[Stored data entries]
+++
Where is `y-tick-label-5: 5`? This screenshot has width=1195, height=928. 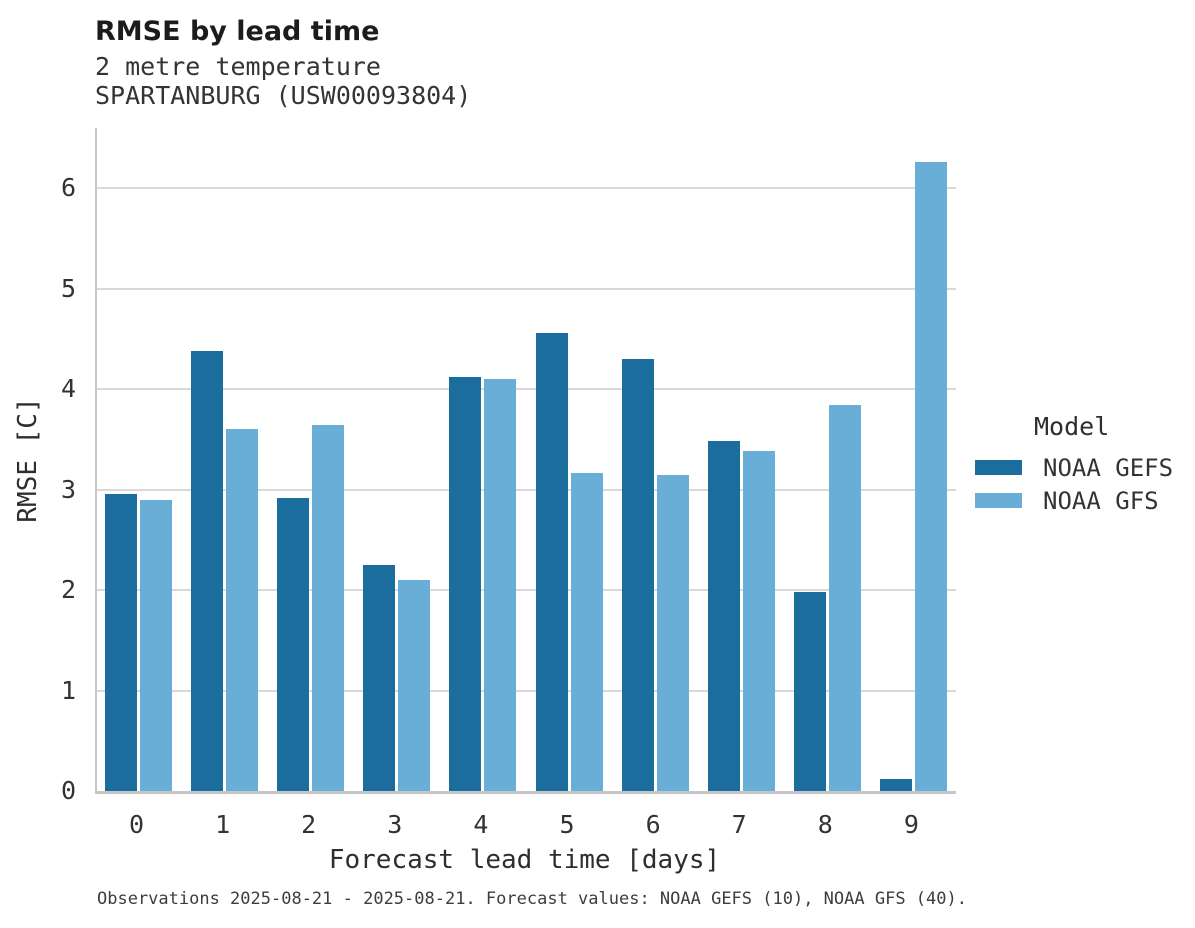 y-tick-label-5: 5 is located at coordinates (68, 288).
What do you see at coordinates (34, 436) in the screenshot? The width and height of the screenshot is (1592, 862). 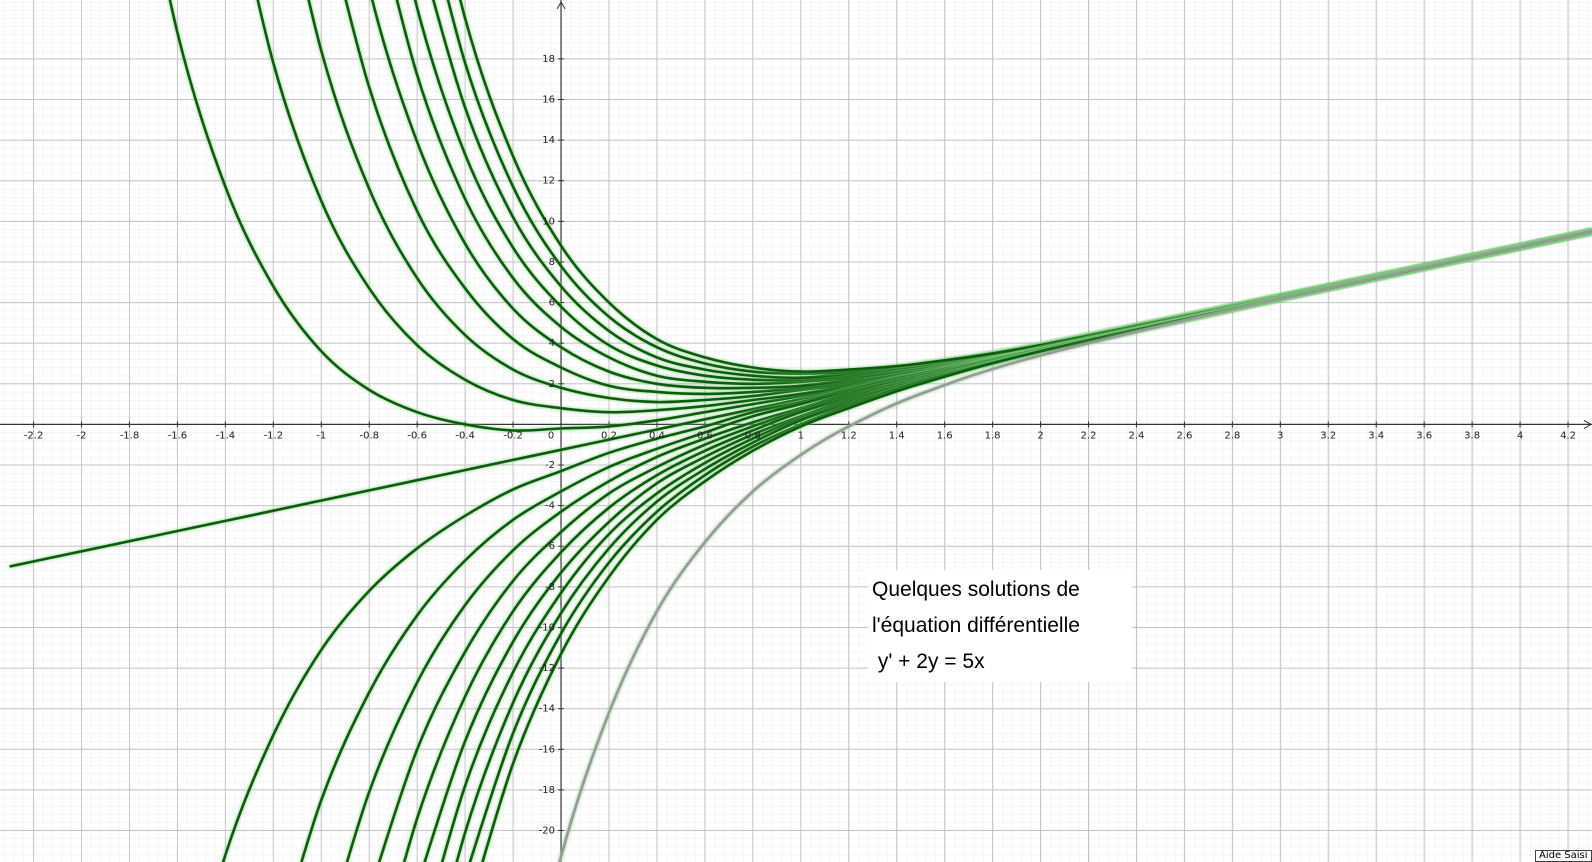 I see `x-tick-label: -2.2` at bounding box center [34, 436].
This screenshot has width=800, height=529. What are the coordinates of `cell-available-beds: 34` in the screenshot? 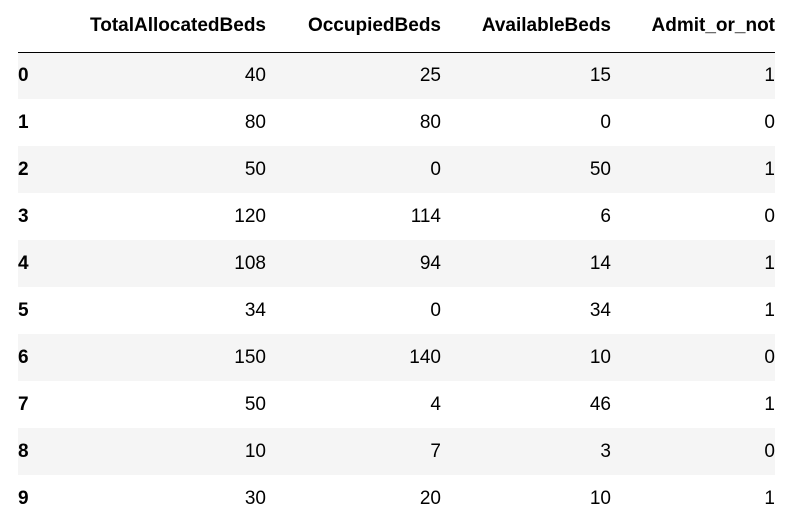 It's located at (600, 310).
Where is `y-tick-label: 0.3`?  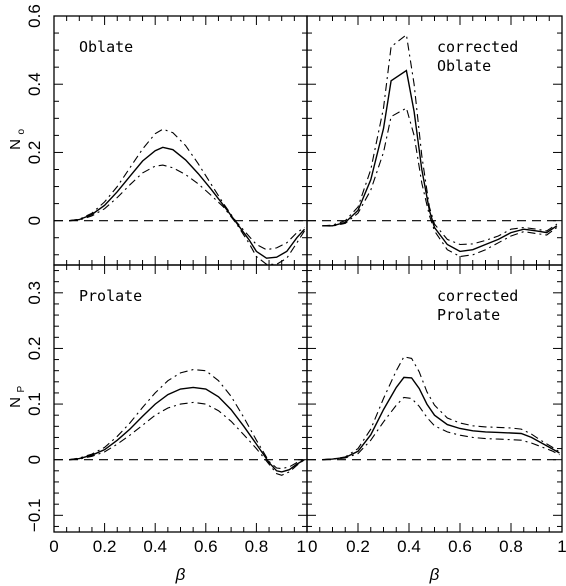 y-tick-label: 0.3 is located at coordinates (34, 293).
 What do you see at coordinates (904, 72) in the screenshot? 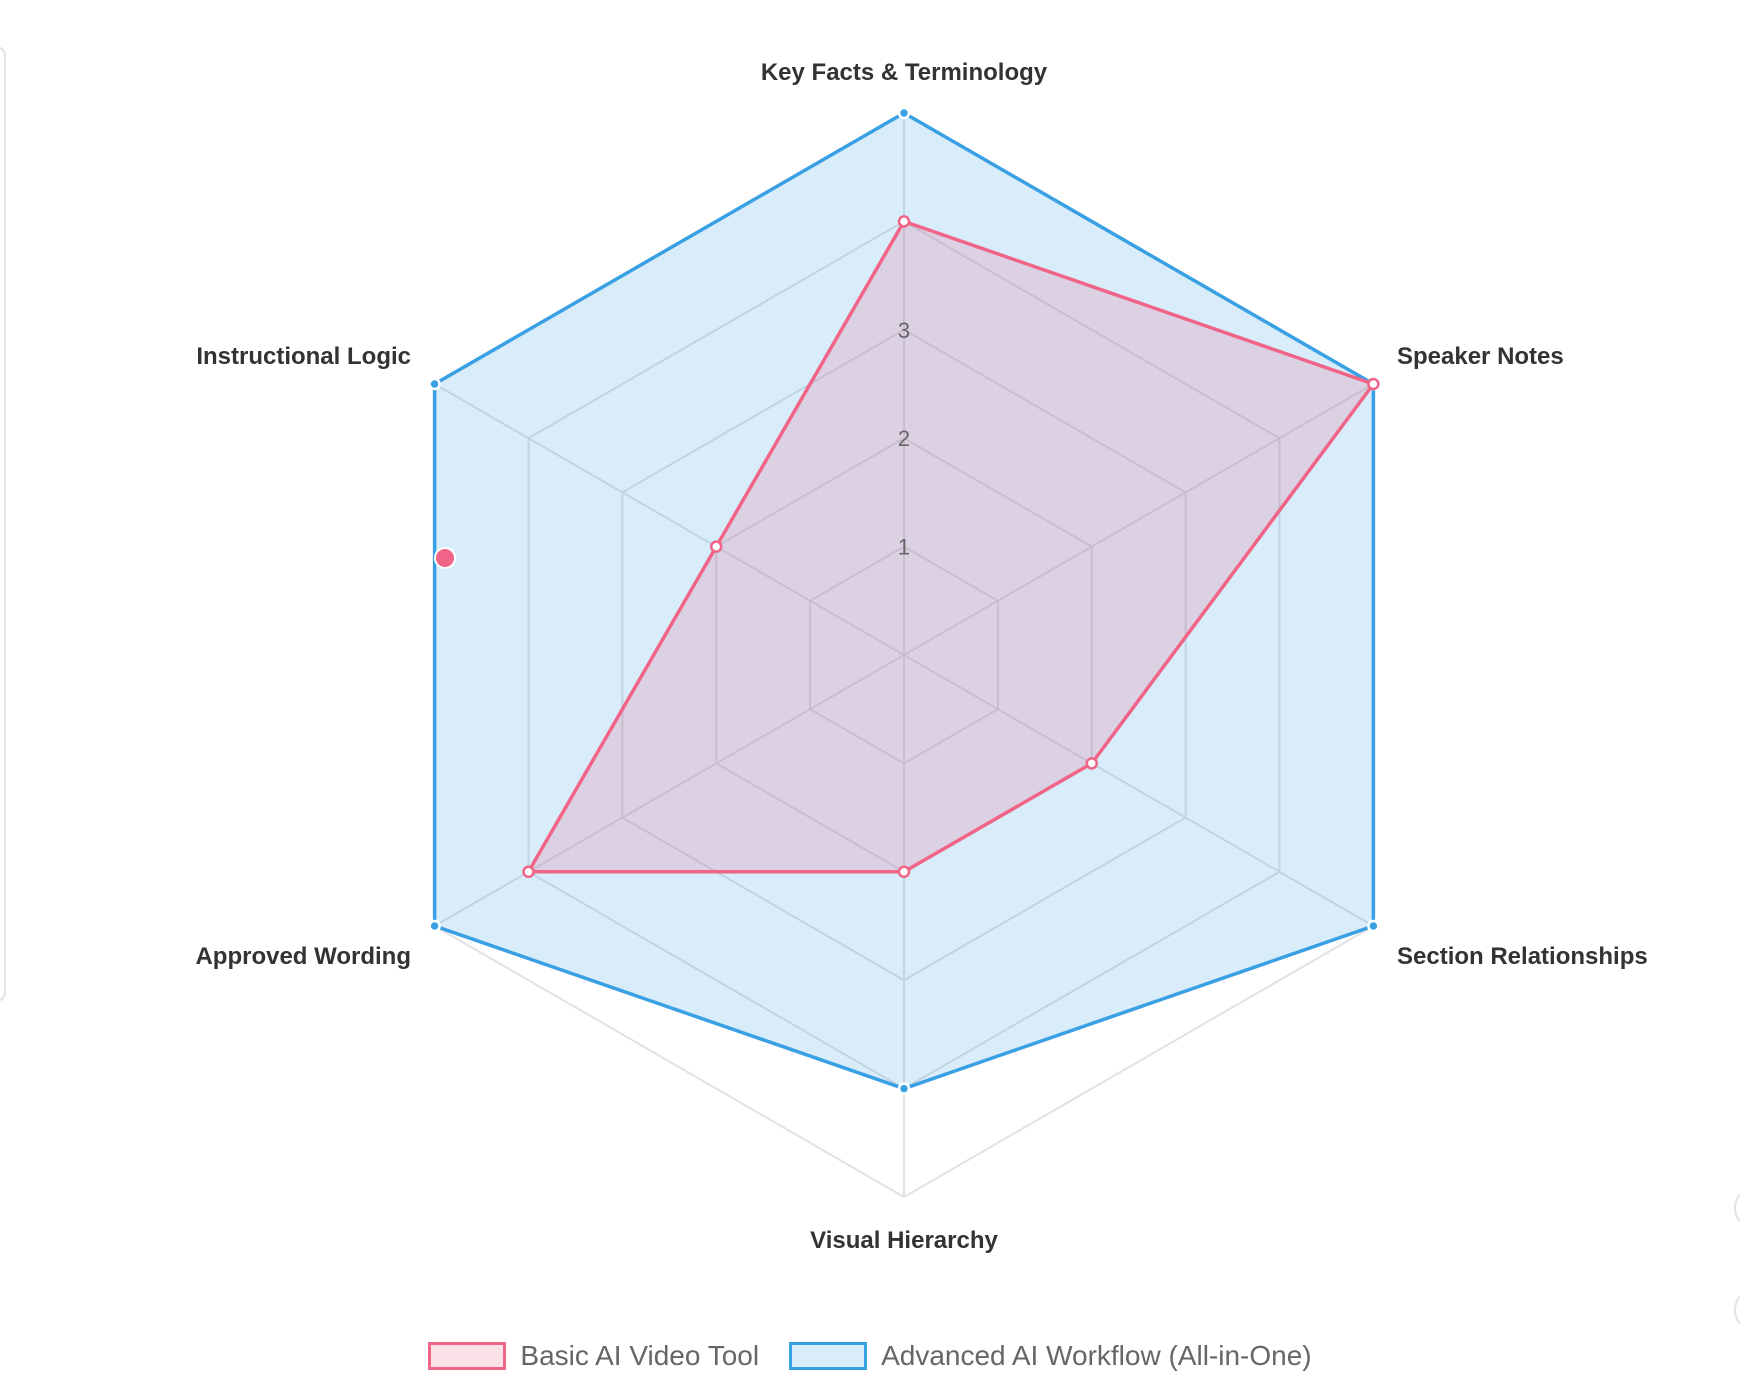
I see `axis-label-0: Key Facts & Terminology` at bounding box center [904, 72].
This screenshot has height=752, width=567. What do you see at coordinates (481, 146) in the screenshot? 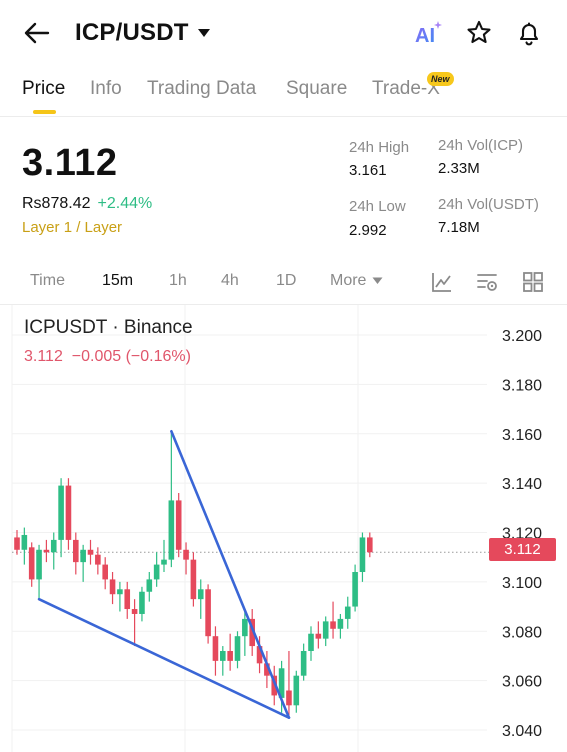
I see `vol-icp-label: 24h Vol(ICP)` at bounding box center [481, 146].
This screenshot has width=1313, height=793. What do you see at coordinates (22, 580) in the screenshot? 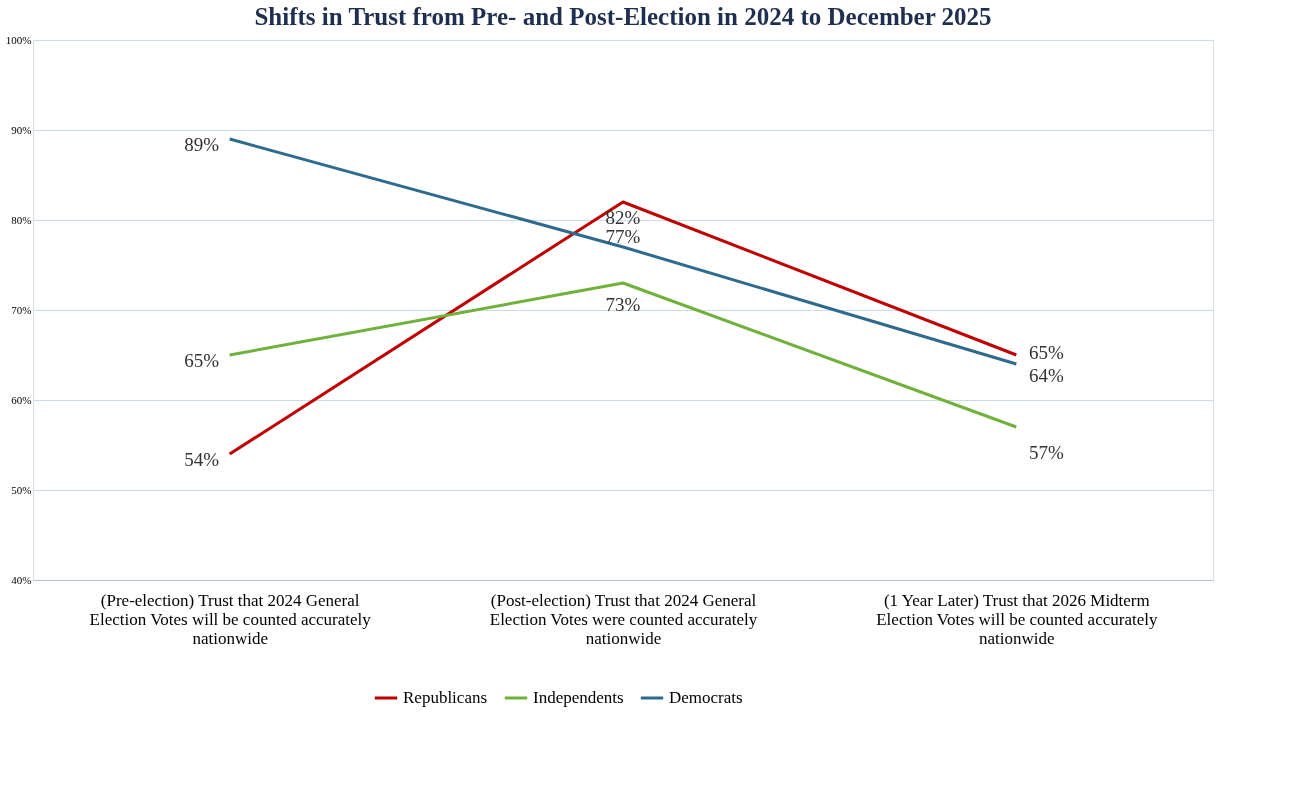
I see `y-tick-label: 40%` at bounding box center [22, 580].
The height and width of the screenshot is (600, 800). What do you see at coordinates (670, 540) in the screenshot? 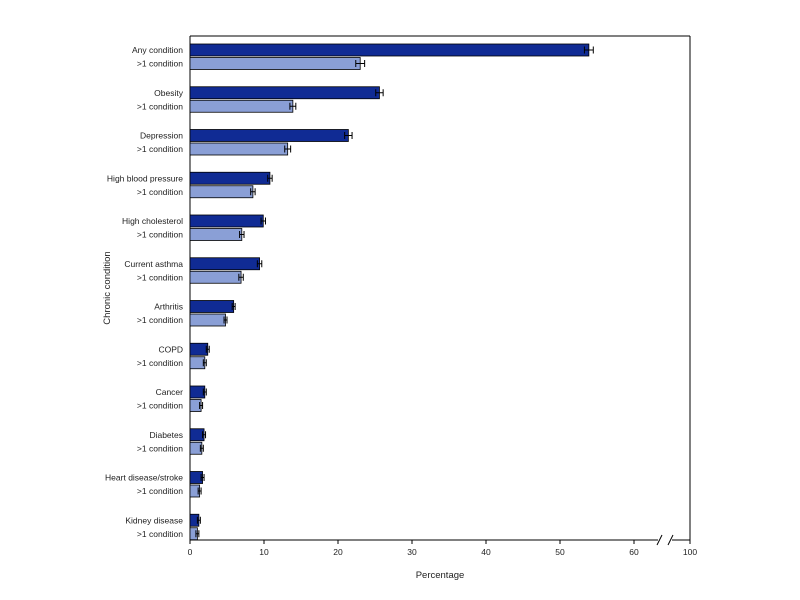
I see `axis-break-slash-right` at bounding box center [670, 540].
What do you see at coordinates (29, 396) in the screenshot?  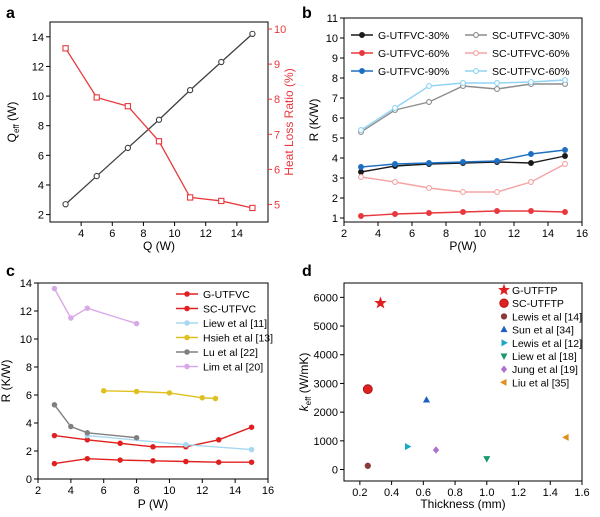 I see `chart-c-ytick-label: 6` at bounding box center [29, 396].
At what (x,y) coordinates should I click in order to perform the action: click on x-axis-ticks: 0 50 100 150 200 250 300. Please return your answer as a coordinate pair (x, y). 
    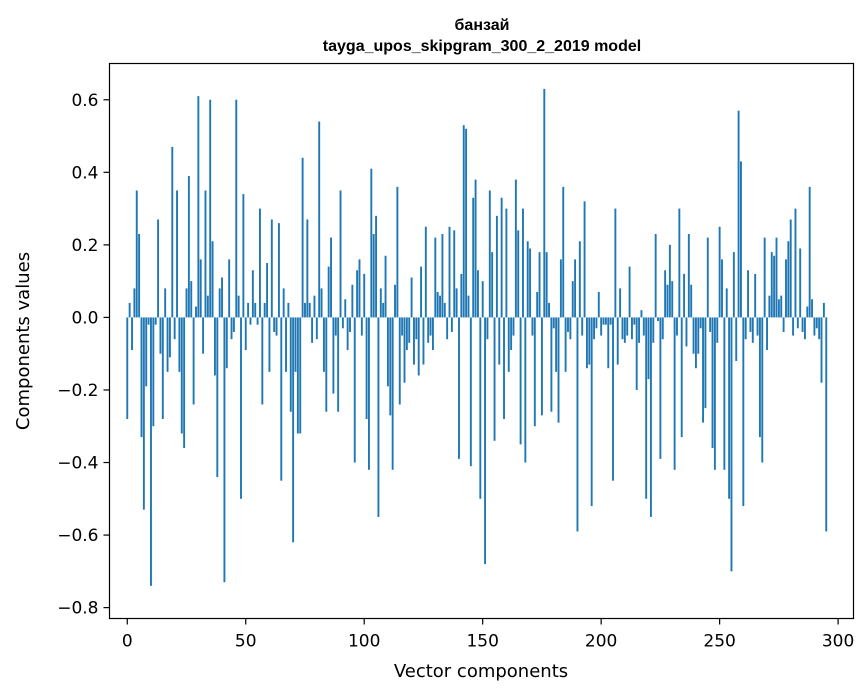
    Looking at the image, I should click on (488, 635).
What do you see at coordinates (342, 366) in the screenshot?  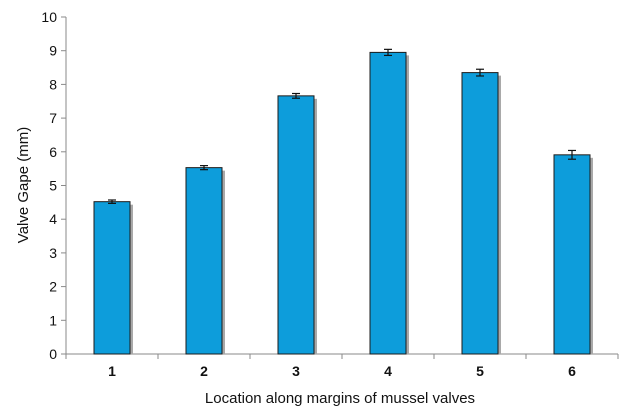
+++
Copy the part of the items that opens with the line containing "At what (x,y)" and runs through the end of the items, switching "coordinate pair" to "point" and leaving everything else as it is. Omit the pictures.

At what (x,y) coordinates should I click in order to perform the action: click on x-axis-ticks: 0 50 100 150 200 250 300. Please return your answer as a point (x, y). 
    Looking at the image, I should click on (488, 635).
What do you see at coordinates (342, 366) in the screenshot?  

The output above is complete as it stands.